One such friend is Martin Rubio, a sculptor and art teacher. Every week or so, he and Frank get together for "Boys Night Out," an aggregation of artists, writers and musicians who have a few beers and discuss various projects and ideas. At one such meeting, Frank played an instrumental song he was working on. Martin, who was working on an exhibit for blind and handicapped people, instantly knew that his particular composition would be perfect for the show.

"We needed to create a mood," said Martin, "and when Frank put on this song, you could actually feel the music. The sounds were so soothing. The piece totally lent itself to what we were trying to do with this show."

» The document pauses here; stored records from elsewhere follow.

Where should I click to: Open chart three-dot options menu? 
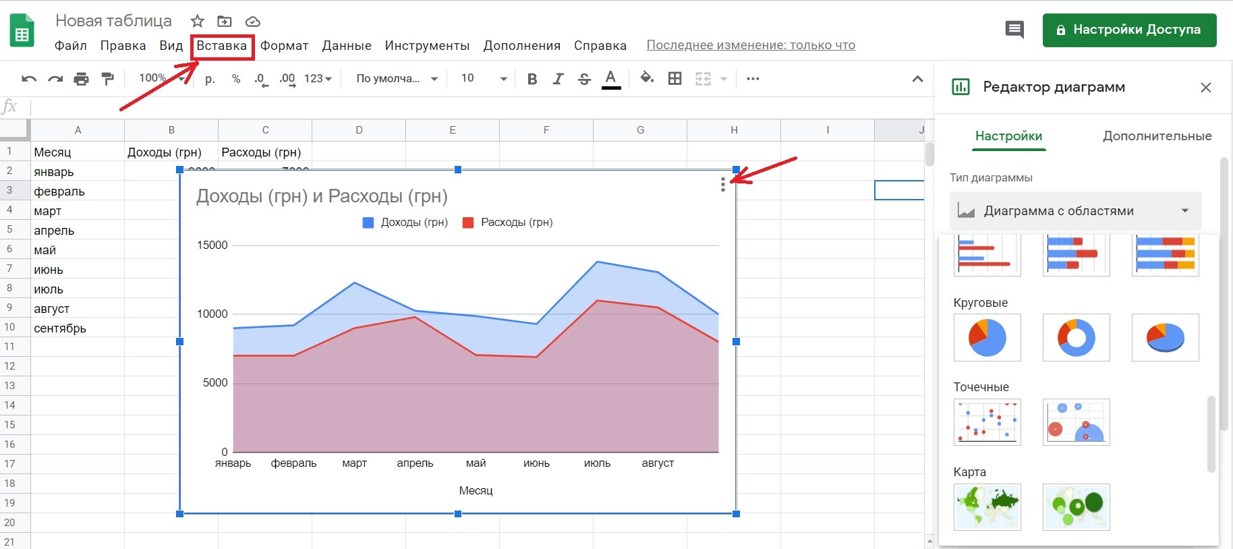pos(722,184)
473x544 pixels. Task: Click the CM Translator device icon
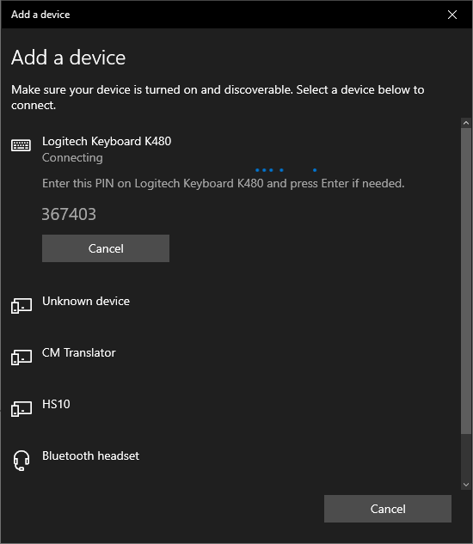(x=22, y=357)
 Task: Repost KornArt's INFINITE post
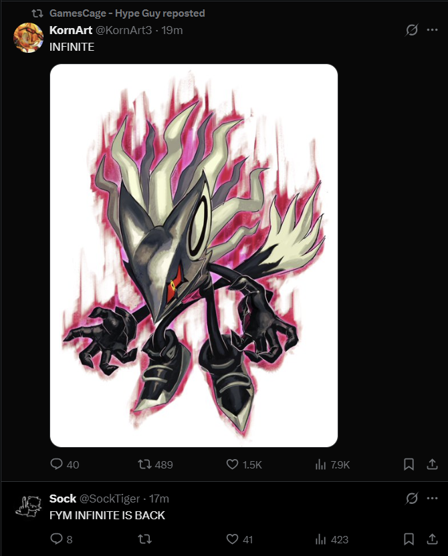[x=155, y=464]
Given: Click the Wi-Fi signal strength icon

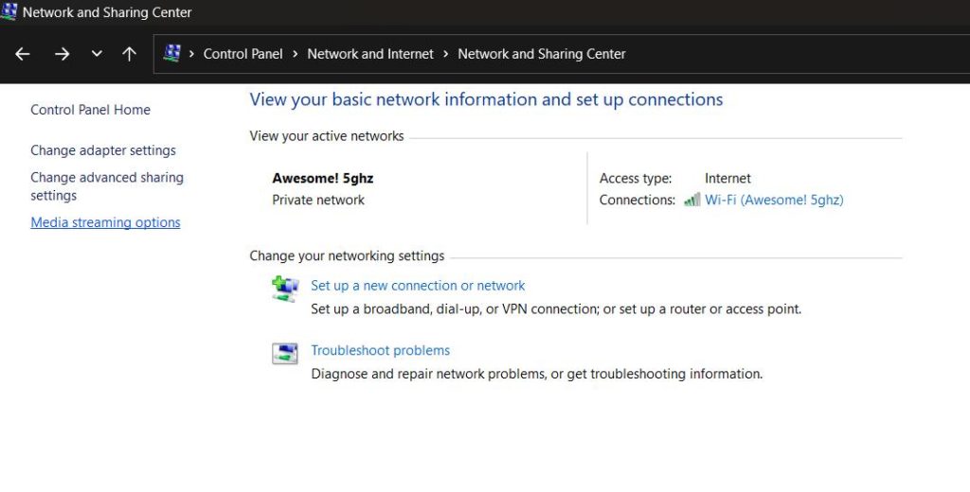Looking at the screenshot, I should point(692,200).
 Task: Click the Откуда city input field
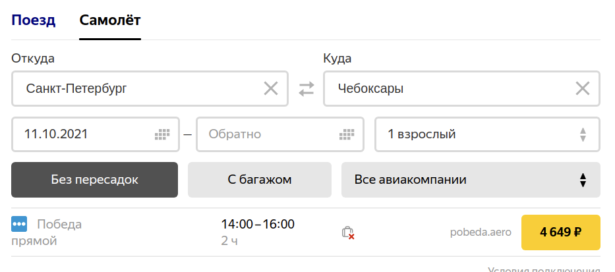[x=138, y=88]
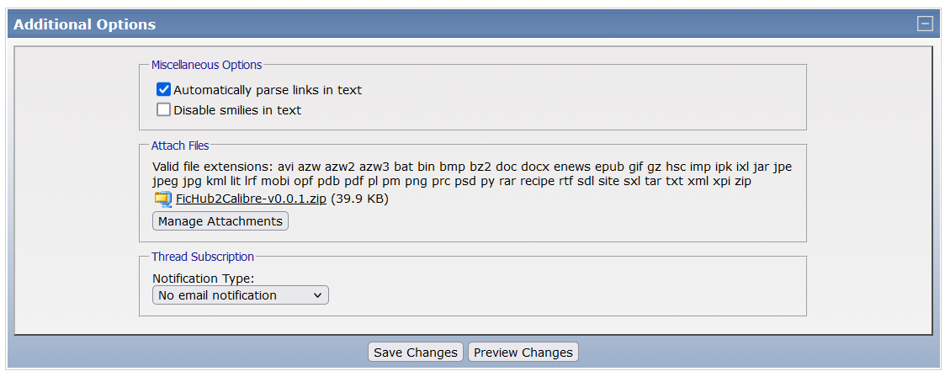Click the valid file extensions list text
This screenshot has width=945, height=382.
471,173
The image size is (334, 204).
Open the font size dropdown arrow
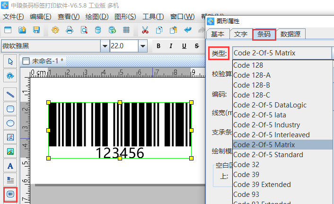click(143, 46)
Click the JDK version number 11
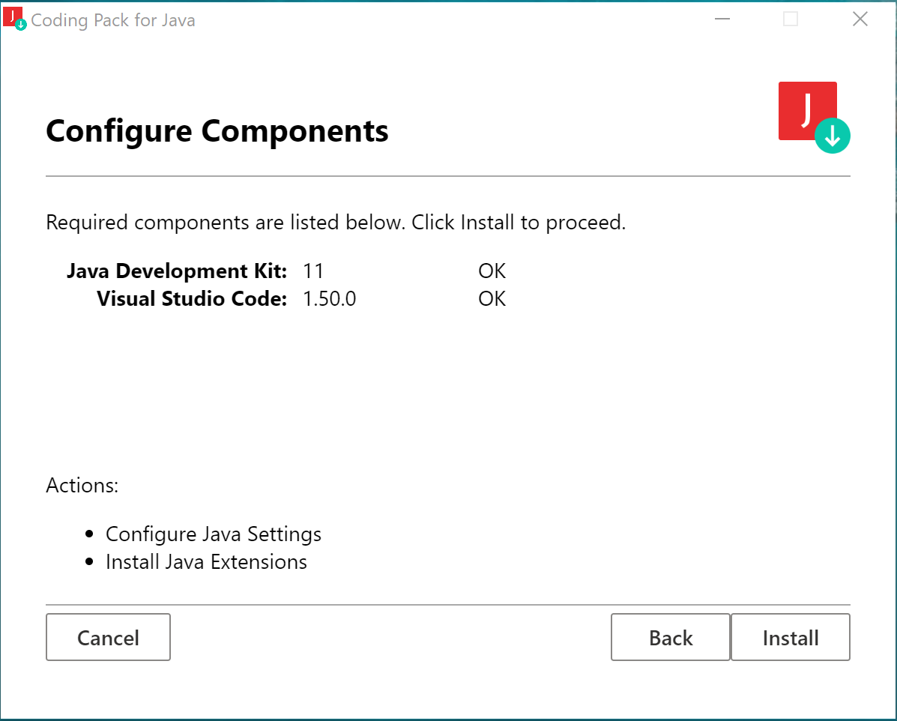897x721 pixels. pyautogui.click(x=313, y=271)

Another project that Frank was involved in was in producing the "Soap Stars Save The Children" album, featuring soap opera luminaries like Kim Zimmer and Gloria Loring, among others.

"I had read that 50,000 kids die everyday from malnutrition, dehydration, and diseases that are easily curable," said Frank. "That really got to me. No one took any royalties from sales of the album. It just made me feel good inside to be able to contribute something to a good cause such as this."

He describes his own band, 1 to 3, as "a band with a conscience. We've done a song about the environment--not to get on any bandwagon, but to just tell people, without preaching, that you can't keep taking and taking. You have to give something back."

"Frank avoids politics in his music," said Martin, "He's subtle. He just says what's on his mind and in his heart."

Reflecting on his career, Frank gives thanks for the simpler pleasures that creating and performing music have awarded him.

"I feel very fortunate to be able to make a living in a business that doesn't guarantee you anything," he said. "I don't understand these rock stars who don't like to sign autographs. That's what it's all about--giving back to the fans. If I can get through to one person, make them smile and forget about their problems for just a little while, then I've really accomplished something."

With a world tour and a new album coming out, Frank Annunziata is a man who knows where he's going--in more ways than one.